1. Introduction to Pandas
Pandas (Panel Data + Python) is an open-source data analysis library built on top of NumPy. It provides fast, flexible, and expressive data structures for working with structured (tabular) data.
import pandas as pd # Standard import convention
import numpy as np # Often needed for array creation
| Structure | Dimensions | Analogy | Example |
|---|---|---|---|
| Series | 1-D (one column) | Single column of a spreadsheet | Student marks in one subject |
| DataFrame | 2-D (rows + columns) | Full spreadsheet or SQL table | Student records with Name, Age, Marks |
2. Pandas Series — Meaning and Structure
A Pandas Series is a one-dimensional labelled array capable of holding data of any type — integers, floats, strings, booleans, or Python objects. It has two components:
- Index: Labels for each element. If not specified, defaults to
0, 1, 2, ... - Values: The actual data stored in the Series.
import pandas as pd
s = pd.Series([10, 20, 30, 40, 50])
print(s)
# Output:
# 0 10
# 1 20
# 2 30
# 3 40
# 4 50
# dtype: int64
The left column (0, 1, 2...) is the index; the right column is the values. The last line shows the dtype (data type).
3. Creating a Series — Four Methods
Method 1 — From a Python List
s1 = pd.Series([10, 20, 30, 40, 50])
# Default index: 0, 1, 2, 3, 4
# With custom index
s2 = pd.Series([10, 20, 30], index=['a', 'b', 'c'])
print(s2)
# a 10
# b 20
# c 30
# dtype: int64
Method 2 — From a Python Dictionary
Dictionary keys become the index; values become the data.

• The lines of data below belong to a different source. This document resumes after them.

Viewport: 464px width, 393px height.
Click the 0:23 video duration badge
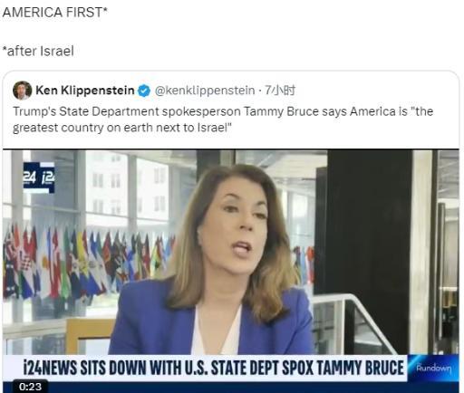(x=30, y=387)
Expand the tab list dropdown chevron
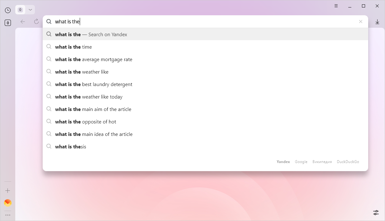Screen dimensions: 385x221 pyautogui.click(x=30, y=10)
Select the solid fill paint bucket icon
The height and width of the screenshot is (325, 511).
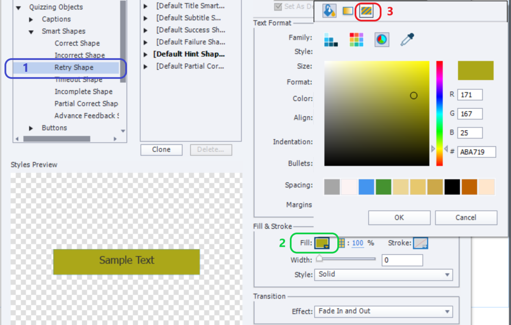[329, 11]
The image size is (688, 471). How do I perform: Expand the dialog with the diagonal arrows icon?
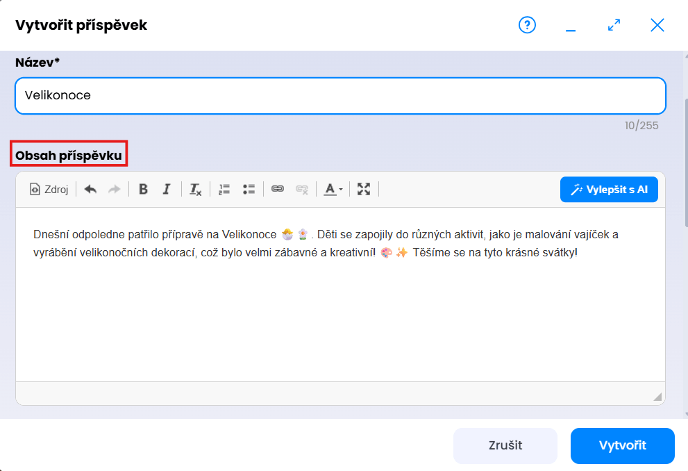(614, 26)
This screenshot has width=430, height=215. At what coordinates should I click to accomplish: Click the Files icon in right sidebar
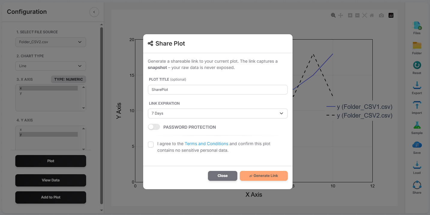(x=417, y=26)
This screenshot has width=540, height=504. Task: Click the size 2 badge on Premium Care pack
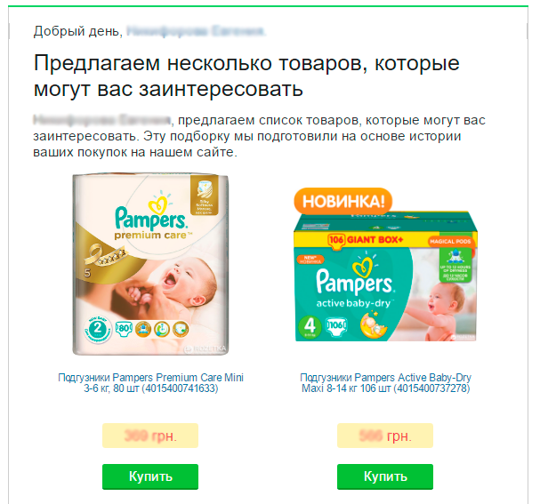tap(98, 329)
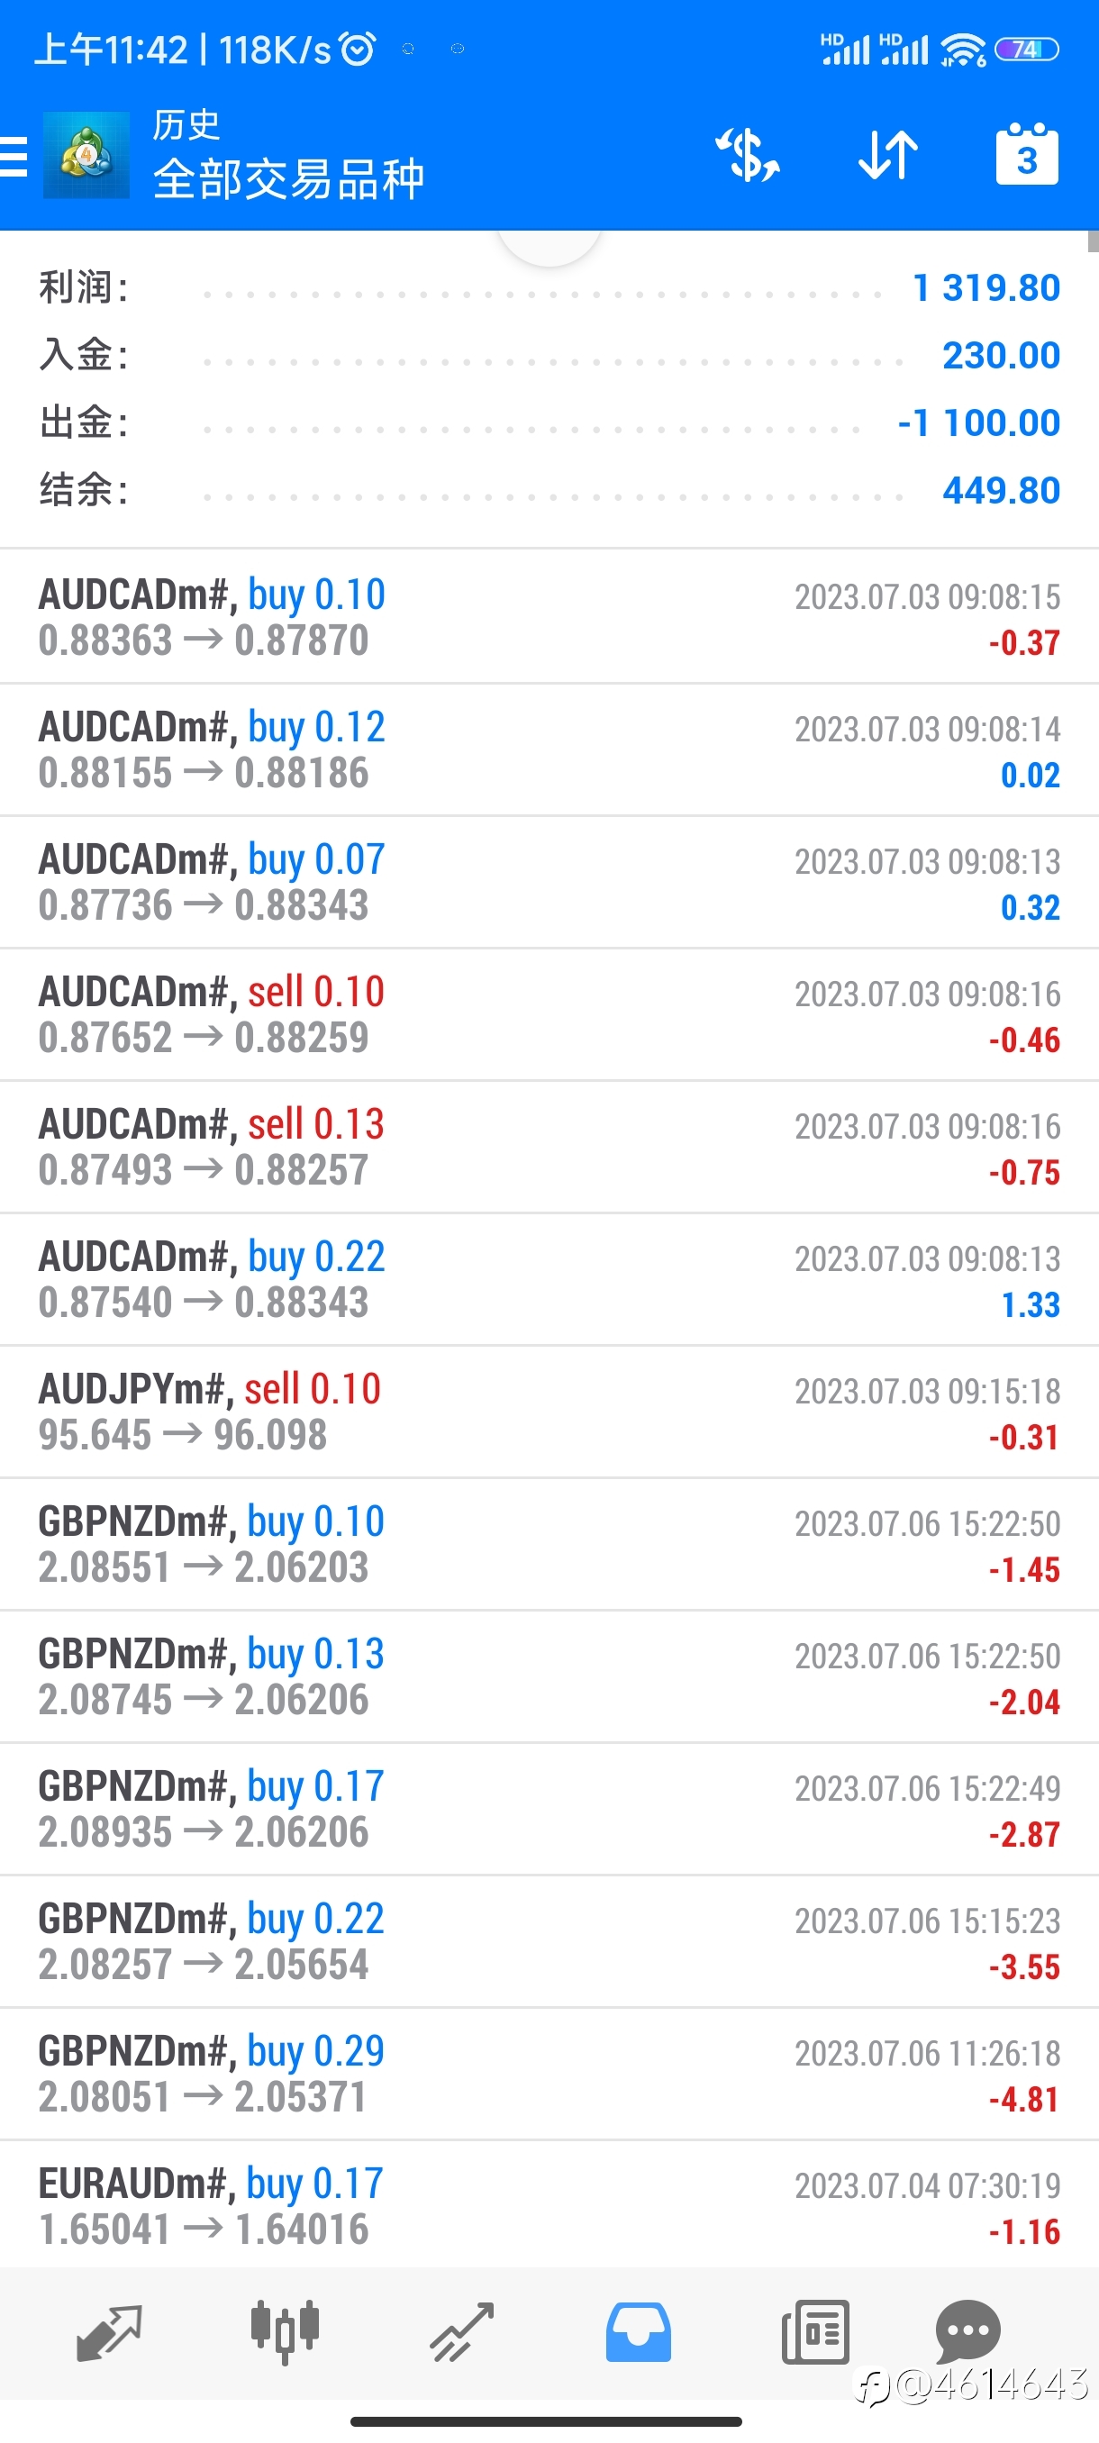Open the calendar date range icon
This screenshot has height=2443, width=1099.
pos(1027,154)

marks = pd.Series({'Maths': 95, 'Science': 88, 'English': 76})
print(marks)
# Maths 95
# Science 88
# English 76
# dtype: int64
Method 3 — From a NumPy Array (ndarray)
import numpy as np
arr = np.array([100, 200, 300])
s3 = pd.Series(arr, index=['a', 'b', 'c'])
print(s3)
# a 100
# b 200
# c 300
# dtype: int64
Method 4 — From a Scalar Value
A single value repeated for all index positions — index is mandatory when creating from scalar.
s4 = pd.Series(5, index=[0, 1, 2, 3])
print(s4)
# 0 5
# 1 5
# 2 5
# 3 5
# dtype: int64
4. Series Attributes
| Attribute | Description | Example output (for s with 5 int elements) |
|---|---|---|
s.dtype |
Data type of elements | int64 |
s.size |
Total number of elements | 5 |
s.shape |
Tuple showing dimensions | (5,) |
s.index |
The index labels of the Series | Index(['a','b','c','d','e']) |
s.values |
The data as a NumPy array | [10 20 30 40 50] |
s.name |
Name of the Series (if assigned) | None by default |
5. head() and tail() Functions
s = pd.Series([10,20,30,40,50], index=['a','b','c','d','e'])
print(s.head(3)) # First 3 elements
# a 10
# b 20
# c 30
# dtype: int64
print(s.tail(2)) # Last 2 elements
# d 40
# e 50
# dtype: int64
print(s.head()) # Default: first 5 elements
print(s.tail()) # Default: last 5 elements
Key point: Default value of n in both head() and tail() is 5.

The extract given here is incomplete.